How does it relate to Graph Theory? Well, it's an unsolved problem, and the other maze generation algorithms rely on Graph Theory to work. So, how do we know Graph Theory can't prove that this works? But I digress, appearently you have to be drunk to make cool stuff...

These were my sources for this talk. Yes, I cite myself once. Go there if you want external sources for bitDP.

• "Held-Karp Algorithm." Wikipedia, Wikimedia Foundation, 19 Feb. 2019, https://en.wikipedia.org/wiki/Held%E2%80%93Karp_algorithm.
  
  
• "Mario Kart Wii." Wikipedia, Wikimedia Foundation, 11 Feb. 2020, https://en.wikipedia.org/wiki/Mario_Kart_Wii.
  
  
• Summoning Salt. "Mario Kart Wii: The History of the Ultra Shortcut" YouTube, 11 Feb. 2020, https://www.youtube.com/watch?v=mmJ_LT8bUj0.
  
  
• "Entombed (Atari 2600)." Wikipedia, Wikimedia Foundation, 11 Feb. 2020, https://en.wikipedia.org/wiki/Entombed_(Atari_2600).
  
  
• Aycock, John and Tara Copplestone. "Entombed: An archaeological examination of an Atari 2600 game." Programming Journal 3 (2018): 4.
  
  
• "Nguyễn, Clara". "Hamiltonian Paths & bitDP." Hamiltonian Paths & bitDP, 11 Feb. 2020, http://utk.claranguyen.me/talks.php?id=bitdp.
  
  
• "Grumble Volcano". MKWii WR History, https://mkwrs.com/mkwii/display.php?track=Grumble+Volcano.
  
  

These questions were shown at the beginning and end of the presentation. Their answers were present in the slides and I went over them as well.

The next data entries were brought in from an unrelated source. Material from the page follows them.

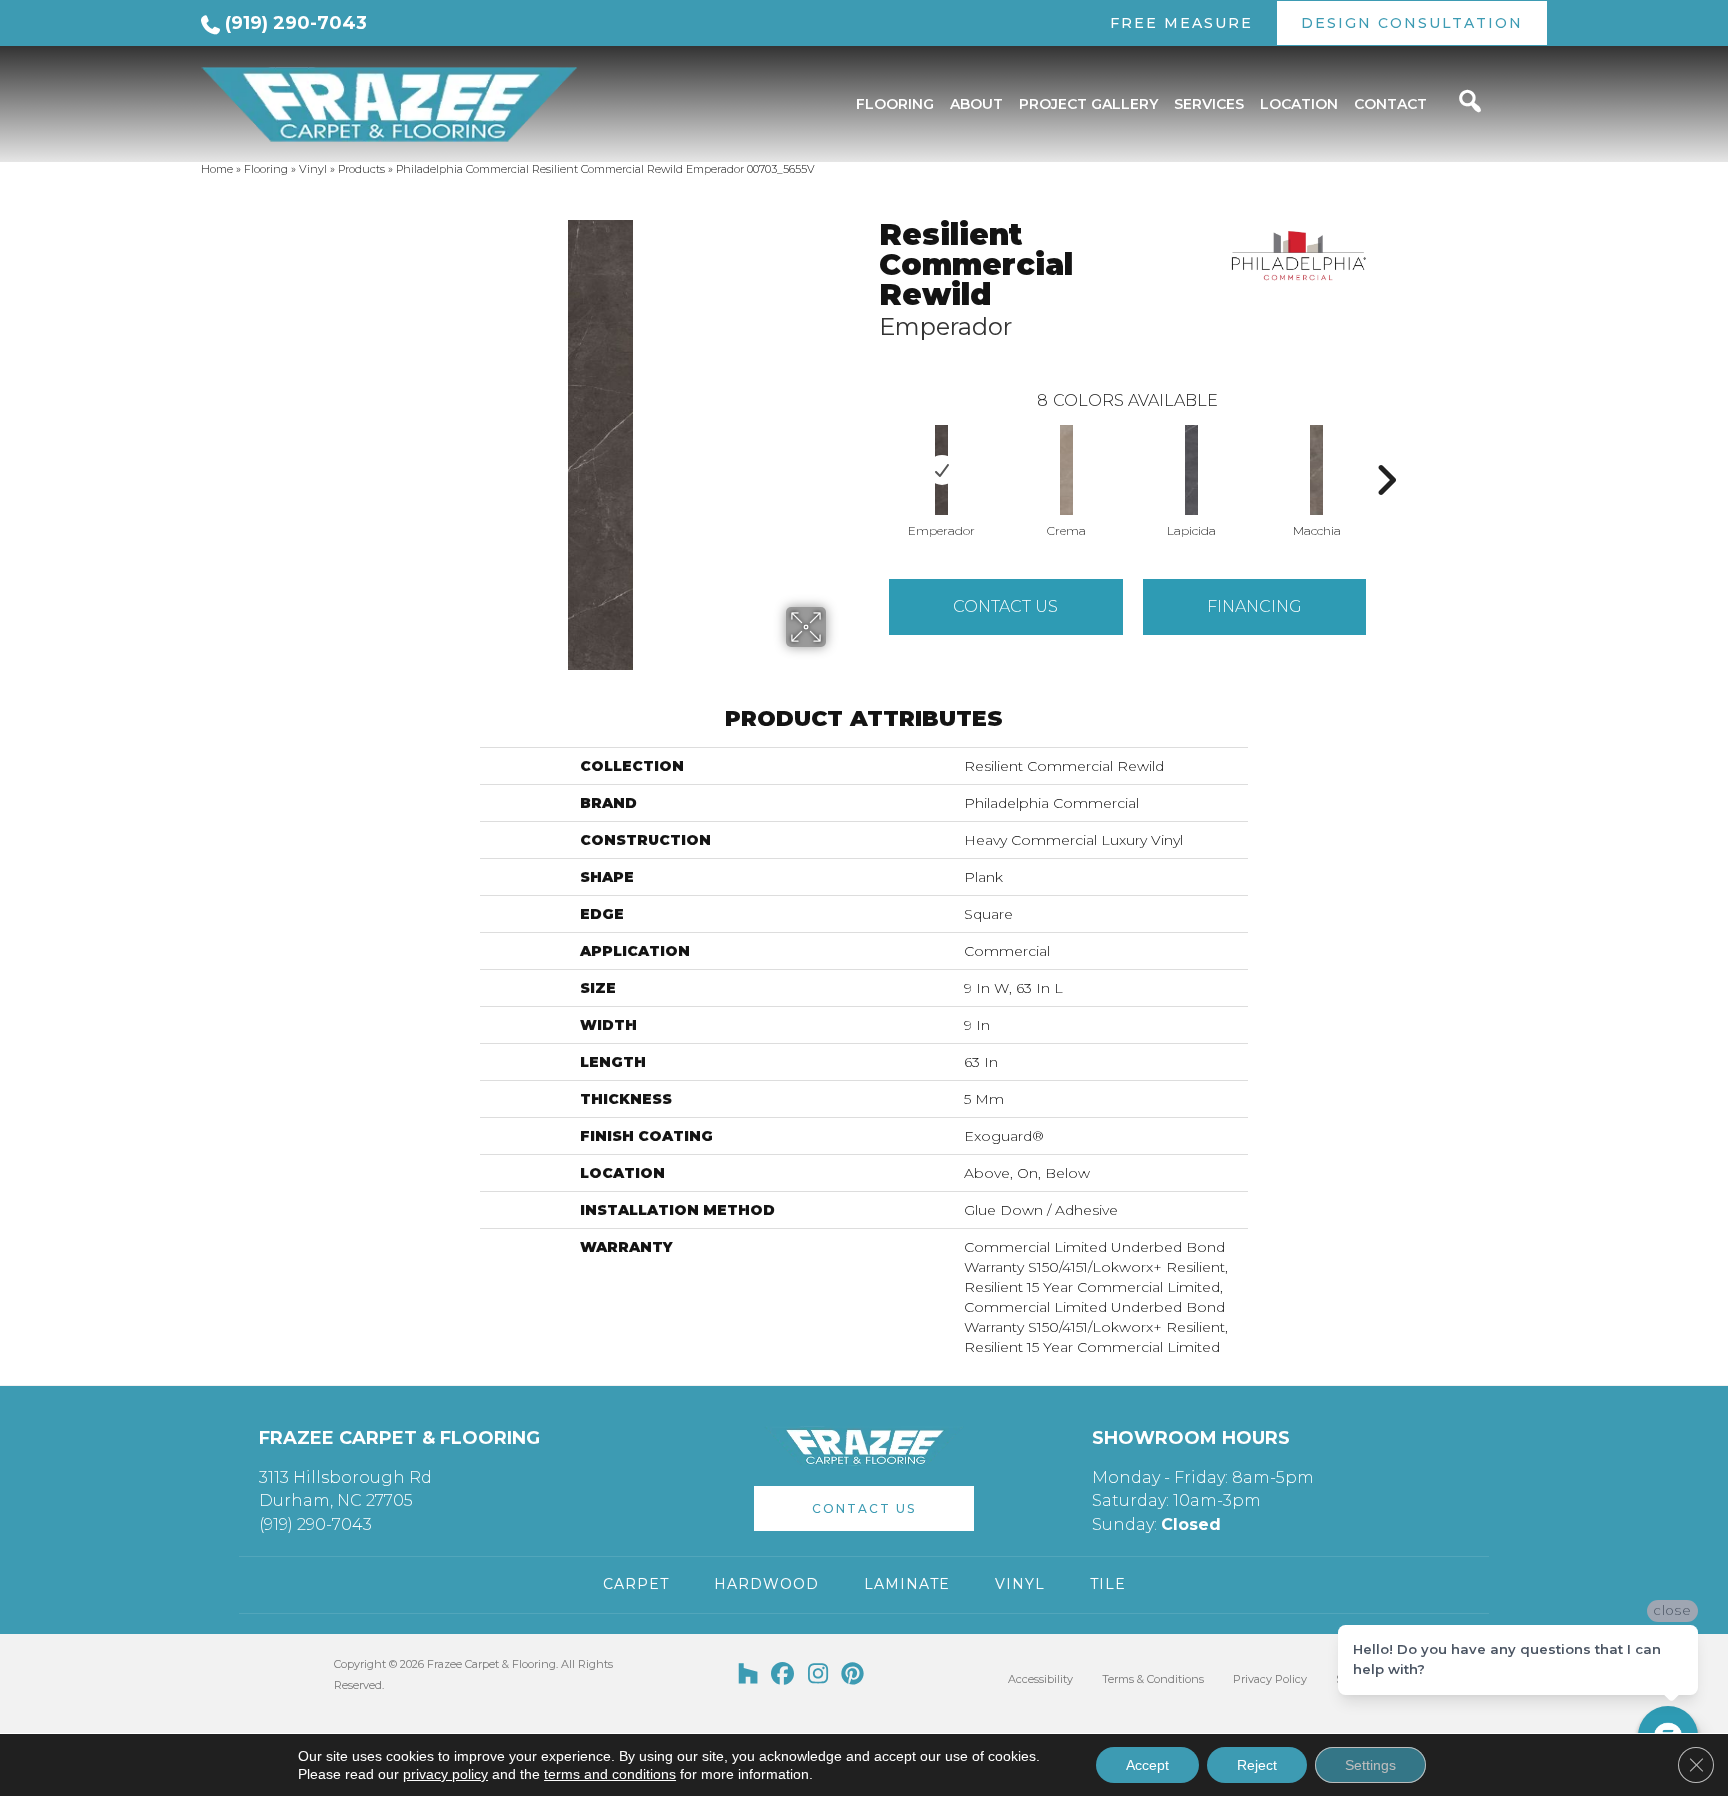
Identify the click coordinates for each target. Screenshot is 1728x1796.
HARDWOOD (766, 1584)
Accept (1147, 1765)
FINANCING (1254, 606)
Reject (1257, 1765)
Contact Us (1005, 606)
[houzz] (748, 1675)
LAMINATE (907, 1584)
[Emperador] (941, 470)
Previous (869, 450)
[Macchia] (1316, 470)
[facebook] (783, 1675)
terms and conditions (610, 1774)
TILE (1108, 1584)
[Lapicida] (1191, 470)
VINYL (1020, 1584)
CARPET (636, 1584)
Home (217, 169)
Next (1386, 450)
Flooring (266, 169)
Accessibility (1040, 1679)
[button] (864, 1508)
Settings (1370, 1765)
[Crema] (1066, 470)
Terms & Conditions (1153, 1679)
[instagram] (818, 1675)
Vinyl (313, 169)
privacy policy (445, 1774)
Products (361, 169)
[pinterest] (853, 1675)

1. "Given a 3D model M of n vertices, how many triangles are drawn if done via Triangle List?"
   
   n / 3
   
   
   
2. "What is lg^*(2²⁶⁵⁵³⁶)? Alternatively, what is the lg^*(⁶2)?"
   
   6. Alternative was given to make the problem potentially easier to do. ⁶2 = 2²⁶⁵⁵³⁶. Lastly, lg^*(ⁿ2) = n
   
   
   
3. "What does bitDP stand for?"
   
   Bit Dynamic Programming. "ビット(B I T)動的計画法(どうてきけいかくほう)" is also acceptable, but realistically I doubt someone would write it down. (Post-talk edit: Yup, no one wrote that down.)